TASK PROMPT –
Please rewrite the entries starting at the line containing "Find the location of a" and ending at the end of the entries, replacing "particular" with "specific" and changing nothing else. Leave the pictures out of your answer.

[Target position entries]
● ● ● ●
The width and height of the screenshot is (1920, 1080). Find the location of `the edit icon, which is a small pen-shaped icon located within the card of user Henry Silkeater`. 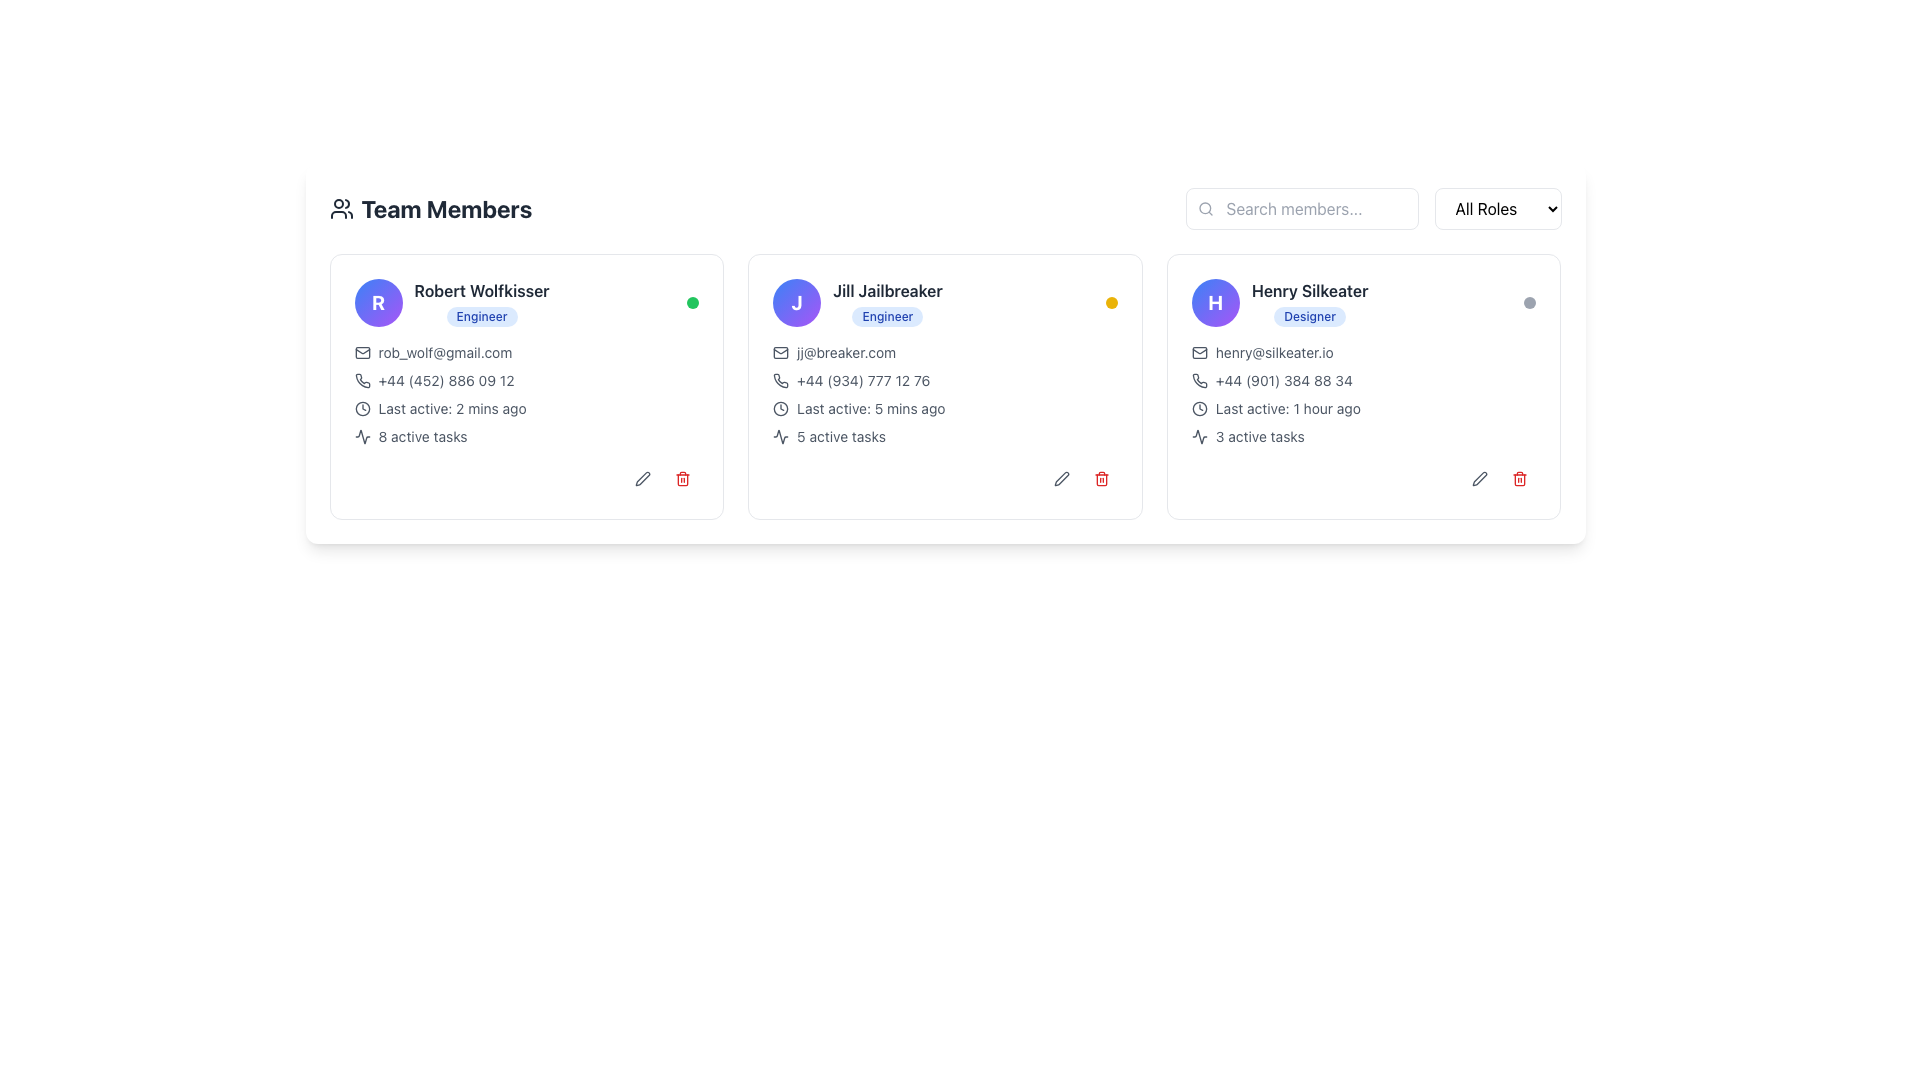

the edit icon, which is a small pen-shaped icon located within the card of user Henry Silkeater is located at coordinates (1060, 478).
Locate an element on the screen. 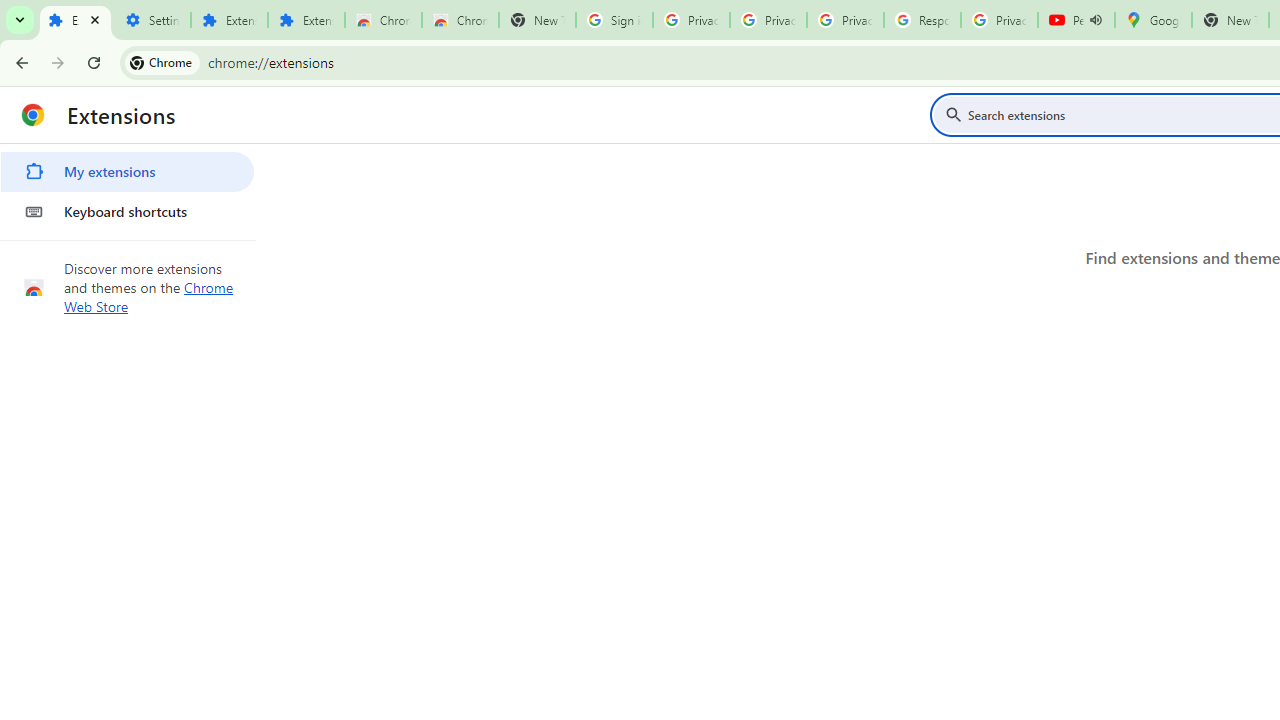  'Keyboard shortcuts' is located at coordinates (126, 212).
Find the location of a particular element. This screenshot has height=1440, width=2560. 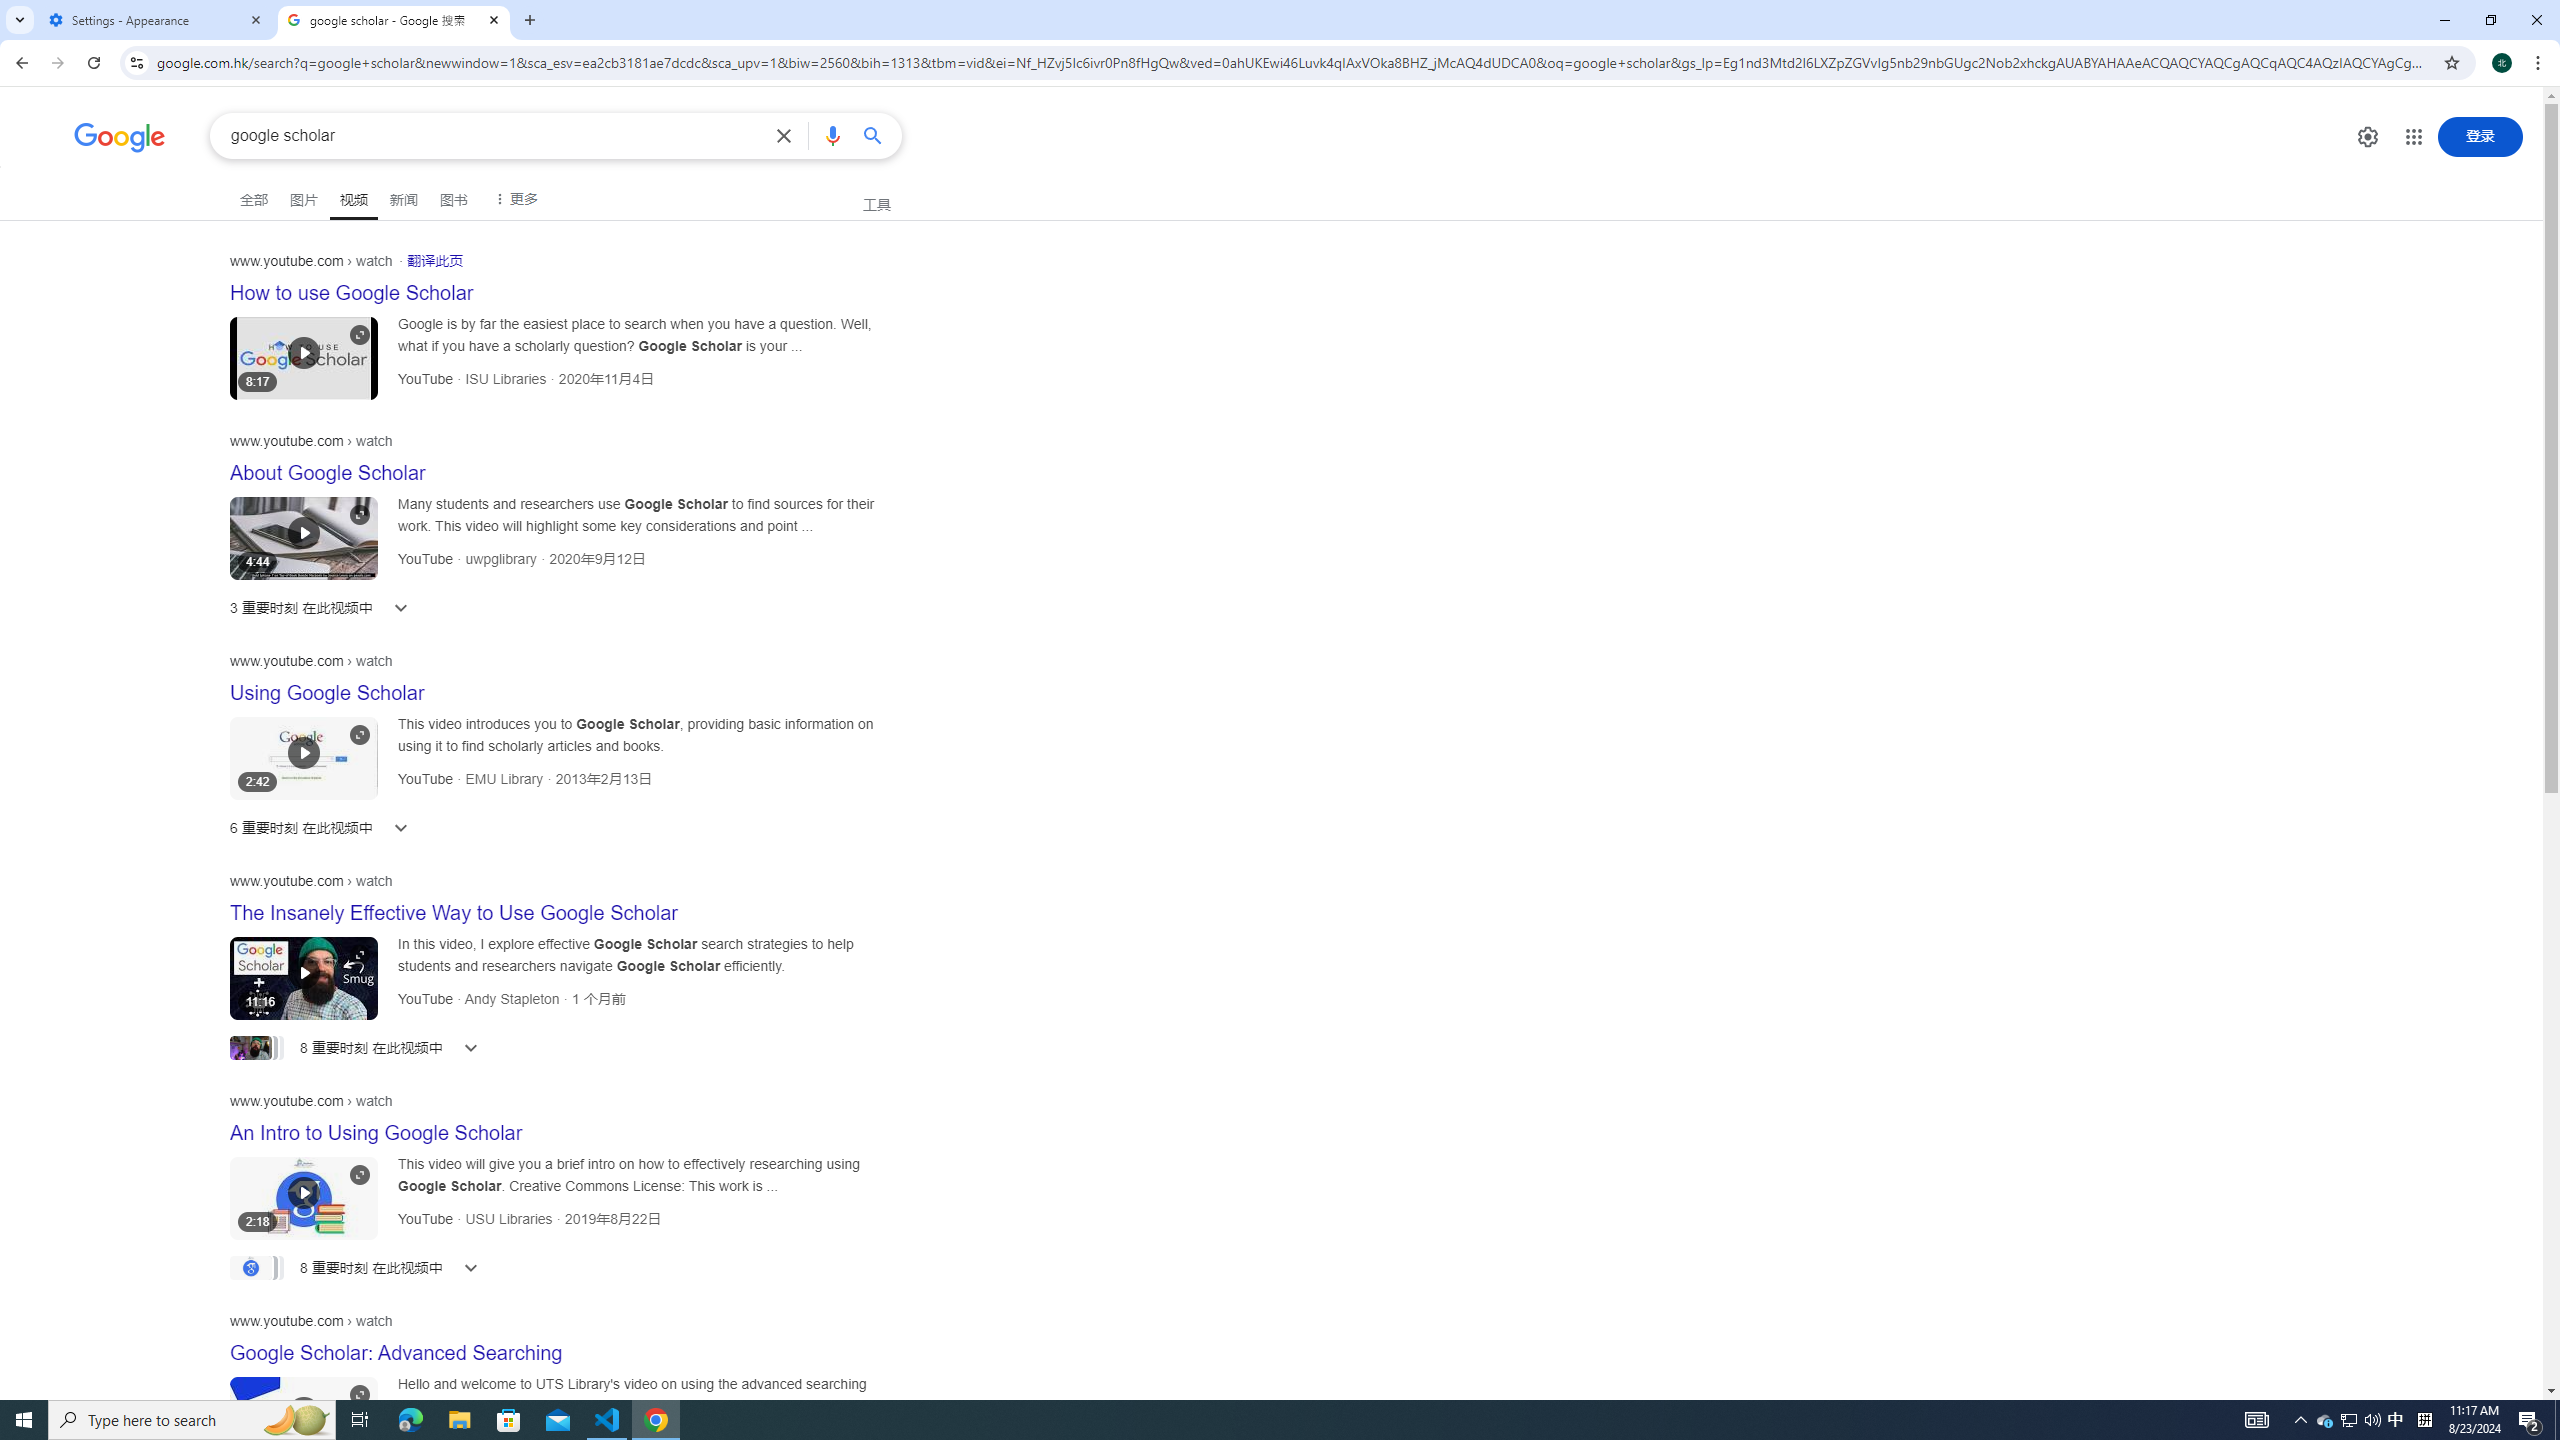

'Google' is located at coordinates (119, 137).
● ● ● ●
EXPECTED ANSWER –
Find the location of a specific element. This screenshot has height=1440, width=2560. 

'Google' is located at coordinates (119, 137).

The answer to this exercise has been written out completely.